Carole Dieschbourg, environment minister, said that "the rules of the game will be set" at the COP23 in Bonn.
Pictured: Carole Dieschbourg (centre) at the high level forum on sustainable development in New York on 17-18 July 2017
Dieschbourg optimistic ahead of Bonn COP23 conference
Ahead of the Bonn conference on COP23, Luxembourg’s minister for the environment, Carole Dieschbourg, said that everyone was ready to set up the rules of the game to implement the stated goal to reduce global warming by 2%.
The aim is to stop global warming. The Paris agreement at COP21 in 2015 was the first global deal to tackle climate change, even though there are no legal obligations on the signatories. For the first time, the conference will be headed by a small island nation, Fiji. Small islands are often most at risk from global warming, sea-level rise and extreme storms.
In an interview with German radio WDR5 on Monday 6 November, Dieschbourg, who contributed to the drafting of the agreement as coordinator of the EU position, said that everyone was aware that the current efforts would not be enough.
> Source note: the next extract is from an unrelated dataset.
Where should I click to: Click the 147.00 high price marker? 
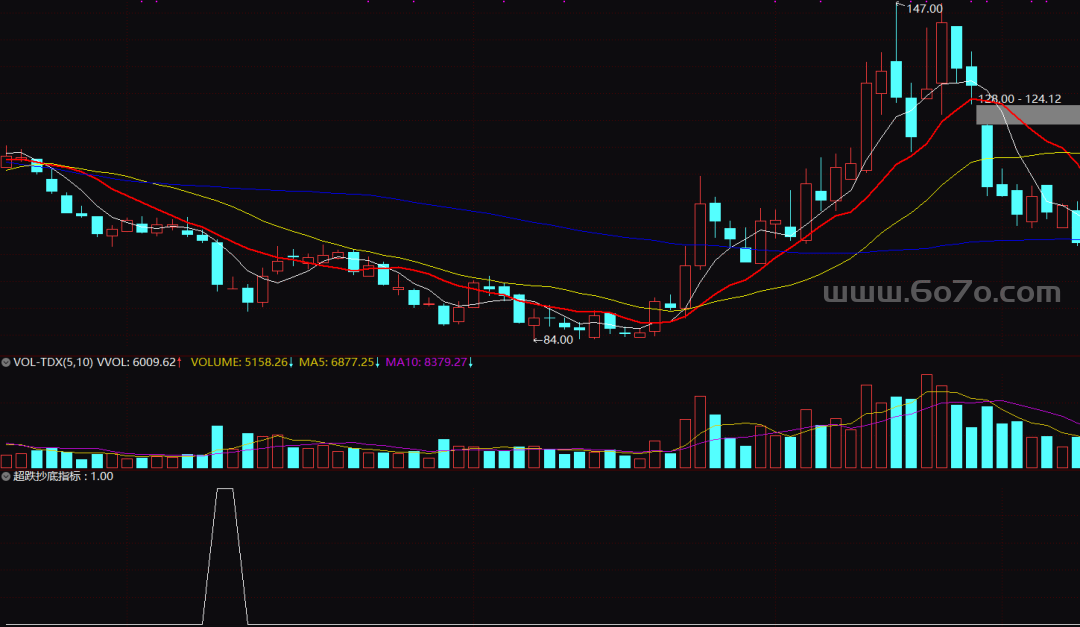coord(924,9)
She added that the Paris agreement had a review mechanism by which the stated ambitions could be increased every 5 years.
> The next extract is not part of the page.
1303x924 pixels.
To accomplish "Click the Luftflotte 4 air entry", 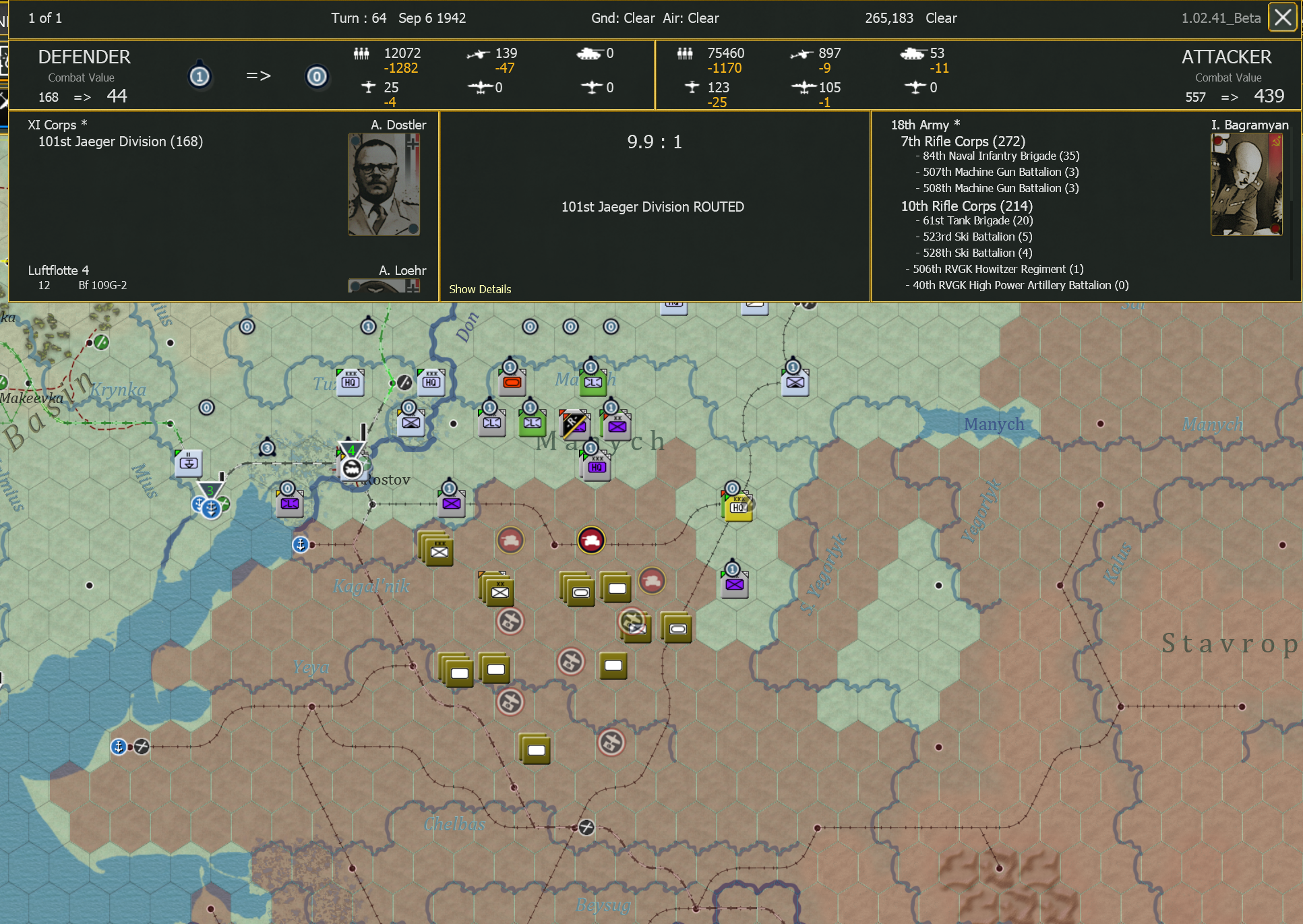I will (59, 270).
The environment minister explained:
“In Bonn, we will try to set the rules of the game, where detailed work will be done. We should not approach these negotiations dejectedly, but with an upbeat attitude to work on results which will be finalised in Katowicz next year.”
Dieschbourg argued that the recent big wave of ratification and signatures of the Paris agreement meant that “most understood that something needs to happen,” and that “there has not yet been a domino effect.”
She found that individuals and companies understood they had to get involved in climate change, and that there was a win-win situation, as it also made economic sense.
She also appealed to citizens, as “small steps will bring big changes.”